Making $100,000 on a house flip sounds like a win. But when you spend the money before you understand what you actually owe, that win can turn into a problem pretty fast.
Logan called into "The Ramsey Show" from Lexington, Kentucky, looking for tax advice on a recent home sale. He and his wife bought a house for $315,000, sold it for $415,000, and netted about $77,000 after fees. Not bad for a quick turnaround.
Then came the spending decisions. They put $22,000 toward a car for his wife. Meanwhile, Logan still owed $37,500 on his truck. Personal finance expert Dave Ramsey wasn't having it.
"What are you smoking?" Ramsey interrupted as Logan explained where the money went.
How The Money Disappeared
Logan and his wife got married in April 2022 after paying off her student loans, starting their marriage with about $30,000 in savings. They rented for a year, then bought a 4,200-square-foot home from a family friend at a discount. The only problem? They knew it stretched their budget.

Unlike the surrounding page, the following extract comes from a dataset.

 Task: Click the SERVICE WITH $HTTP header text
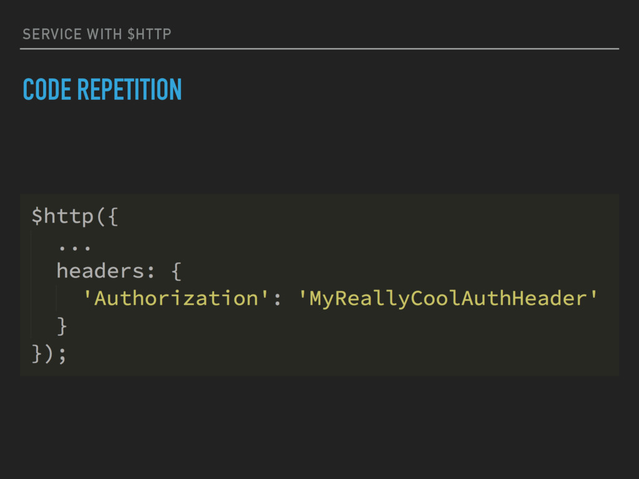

With no down payment and a 6.25% interest rate, they spent 2024 living paycheck to paycheck despite earning $130,000 combined. By November, they decided to sell.
The house sold in seven days. After fees, they walked away with roughly $77,000. But they also carried about $10,000 in credit card debt from home improvements made to prep the property for sale.
The Tax Reality Nobody Calculated
When the conversation turned to taxes, Logan admitted he hadn't figured out what he owed. Ramsey had bad news: because they didn't hold the home long enough, the profit wouldn't qualify for favorable capital gains treatment.
"It's ordinary income," Ramsey explained. After accounting for sales expenses and allowable improvements, he estimated the tax bill would land around $20,000.
Ramsey urged Logan to stop making financial moves and meet with a tax professional immediately to nail down the exact amount.
"You went and bought another car," Ramsey said. "And you haven't even settled with the IRS yet."
Broke By Behavior, Not Math
As Ramsey pushed Logan to consider selling both vehicles, co-host John Delony jumped in with his own take. "You got a ticket, dude, and you blew your nose in it," he said, referring to how they'd used the home sale proceeds.
Ramsey laid out the path forward: sell the truck, pay the tax bill, clear the credit card balance, and reset to the last point where their finances were actually stable. That meant relying on paid-off vehicles and cutting expenses, not just counting on their income.
"Y'all are broke people," Ramsey told him. "You're broke because of behavior, not math."
Logan also shared that he and his wife learned on Christmas Day they were expecting their first child. Ramsey said this was exactly the moment to change direction and break the pattern before it repeated itself.
Sometimes a windfall creates more problems than it solves, especially when you spend it before understanding what you actually get to keep. For this couple, a quick house flip turned into a wake-up call about priorities, planning, and the importance of dealing with the IRS before buying cars.